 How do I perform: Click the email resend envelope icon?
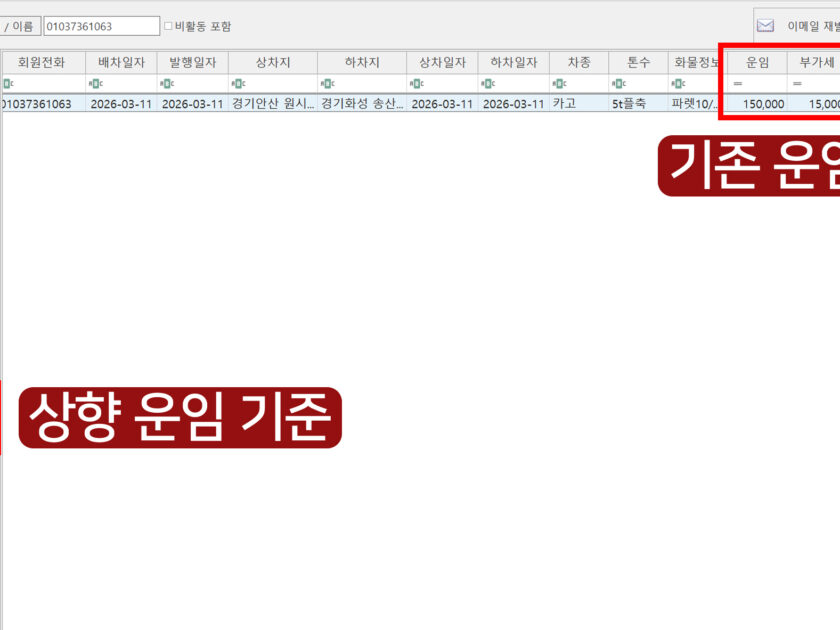[x=765, y=26]
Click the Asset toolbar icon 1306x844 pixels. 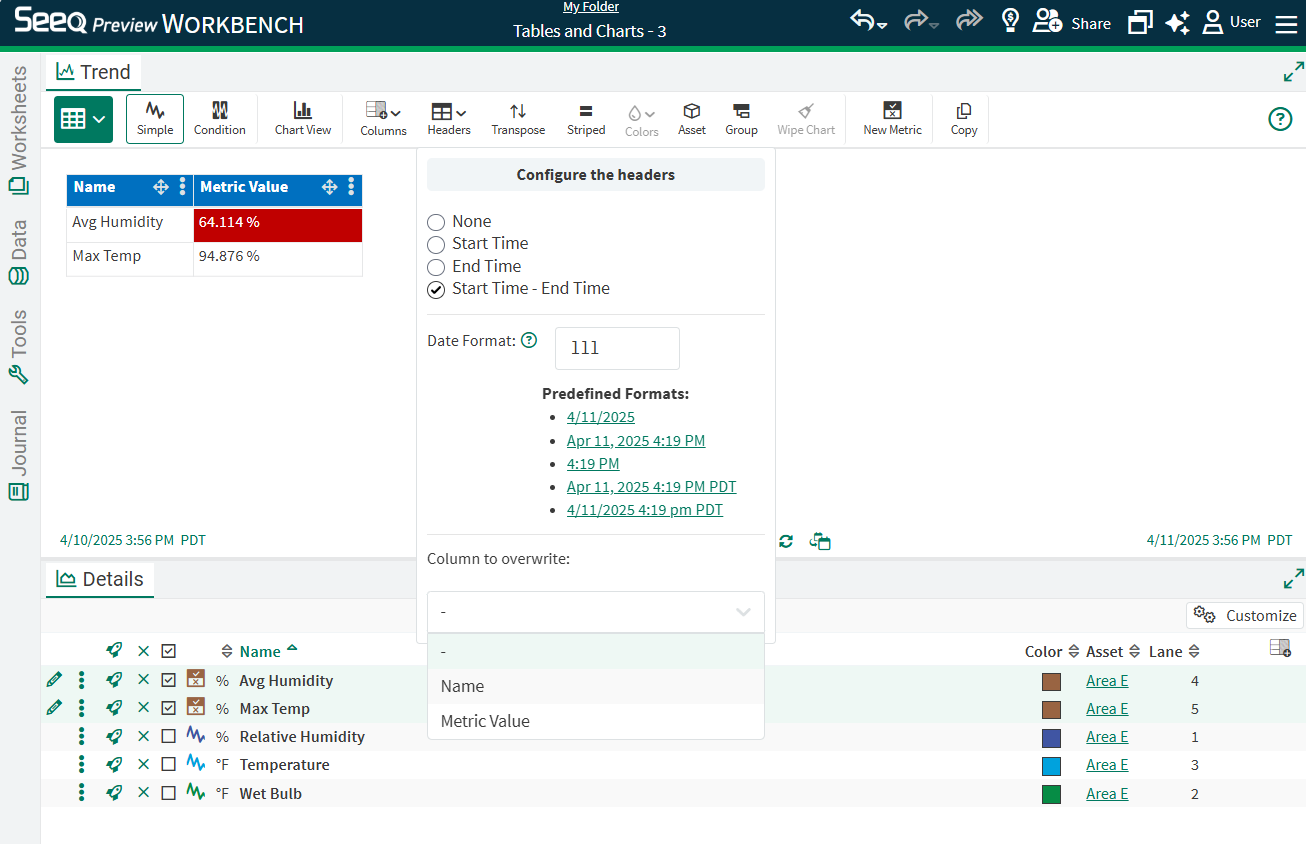click(x=691, y=118)
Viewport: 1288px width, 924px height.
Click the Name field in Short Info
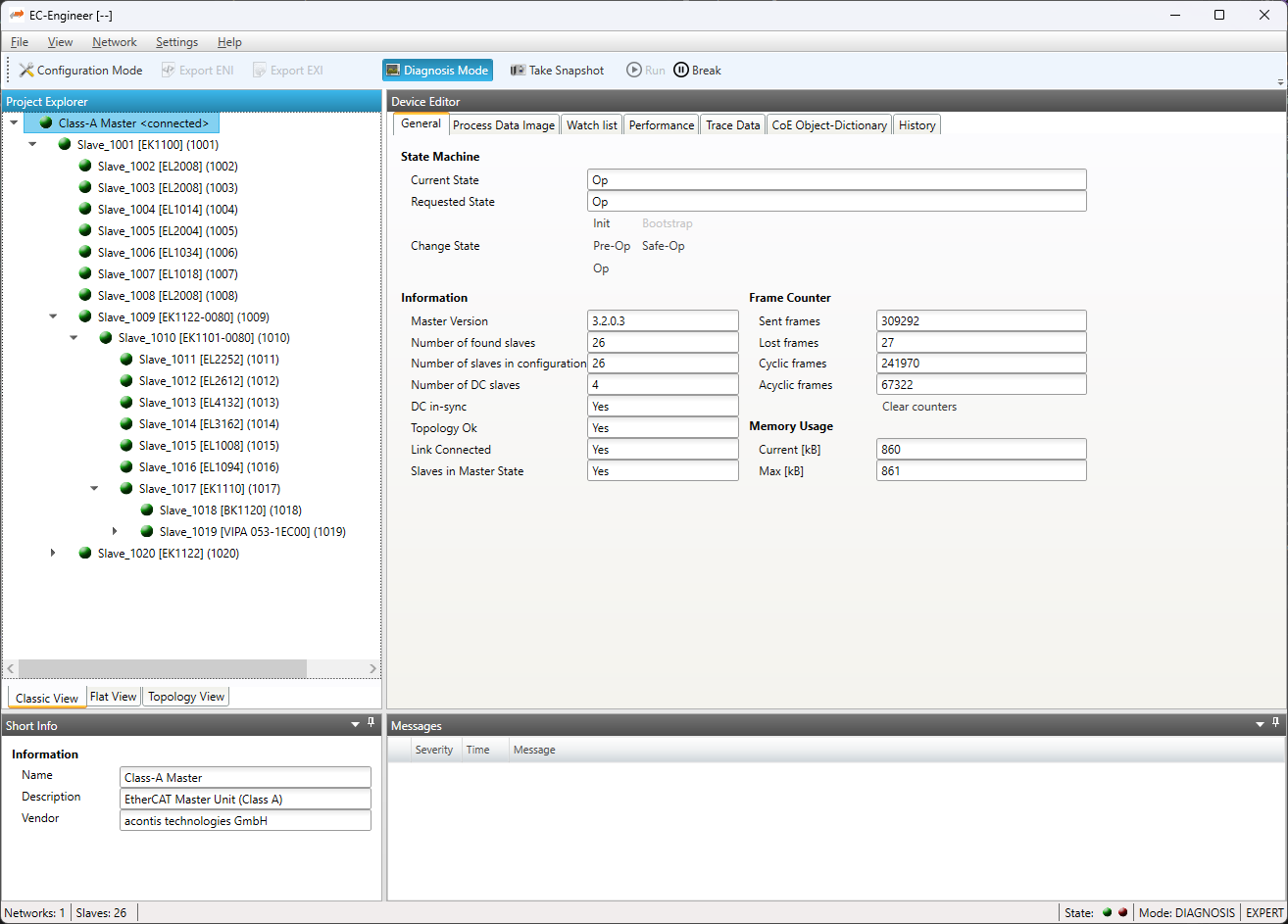(245, 777)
☆ ☆ ☆
WRITTEN PROBLEM: From the line with "Viewport: 1288px width, 924px height." through the end of the records, write those lines again with "Short Info" replaced by "Basic Info" and everything else unchanged, leaving out the pictures.

RESULT OF THE TASK:
Viewport: 1288px width, 924px height.
Click the Name field in Basic Info
(245, 777)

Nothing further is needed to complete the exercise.